Imprivata Documentation | Imprivata Vendor Privileged Access Management | Topic updated: September 23, 2025

Passwords and Accounts

The Passwords & Accounts enables you to configure settings for user accounts, passwords, physical devices, Remote Desktop Protocol (RDP), authentication requirements, authorized networks and API Keys.

User Account Settings

User Account Settings allows you to:

Disable Inactive and Not Registered accounts after a custom number of days.
Notify users about their account disablement.
Set a number of failed login attempts in a given time before being locked out.
Set the unlocking of an account to a time limit or a manual override.
Set the minimum length for a User ID.

Password Settings

Password Settings allows you to set password rules for all user types.

NOTE:

Changes to the system password policy apply to new User accounts, or to Users who reset their password.

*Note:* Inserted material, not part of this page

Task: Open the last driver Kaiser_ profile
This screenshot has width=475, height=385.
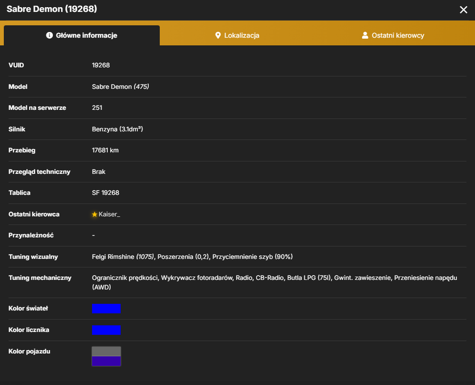Action: point(109,215)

Physical Device Authentication

Physical Devices Authentication enables you to set a physical device as an authentication process, instead or in addition to a password. Physical devices can be keycards or fingerprint readers.

RDP Settings

RDP Settings enables you to set the access you have to your customer's assets (specifically drives and printers) during a session. You can also enable your users to override your policy.

Authentication Requirements

Authentication Requirements enables you to enforce authentication through:

Authorized Networks
Email Verification
Mobile Authenticator
Multi-Factor Authentication (MFA)

Authorized Networks

Authorized Networks displays all available networks. A user can add a new network or delete an existing network.

API Keys Settings

The API Keys Settings enable you to set rules for API Keys in your VPAM server. From this page, you can disable API Keys, set expiration dates for API keys and tokens.

Vendor Representative Settings

The Vendor Representative Settings enables you to Allow Self Registration to vendor reps, as long as they have an email address with an Authorized Domain. Read the Authorized Domain section in the Vendor Management documentation.

You can also configure two optional messages:

A Post registration message for vendor reps that are awaiting approval from the users you configure in the Email Notification List of the Vendor.
A Registration failure message for vendor reps that fail to meet requirements for self-registration (see the Authorized Domains and Disqualified Email Addresses section of Vendor Management.)

Configure the Vendor Representative Settings considering the following:

Require approval for Vendor Reps at Login: Vendor Representatives must request access to the system.
Require approval for Vendor Reps per Application based on the Application's Department: Vendor Representatives can log in. They must request access for each individual application.
Require approval for Vendor Reps per Application based on the Vendor's Department: Self registration requires approval before connecting.
No Vendor Rep Approval: Your server is open for any member with the Authorized Domain to access.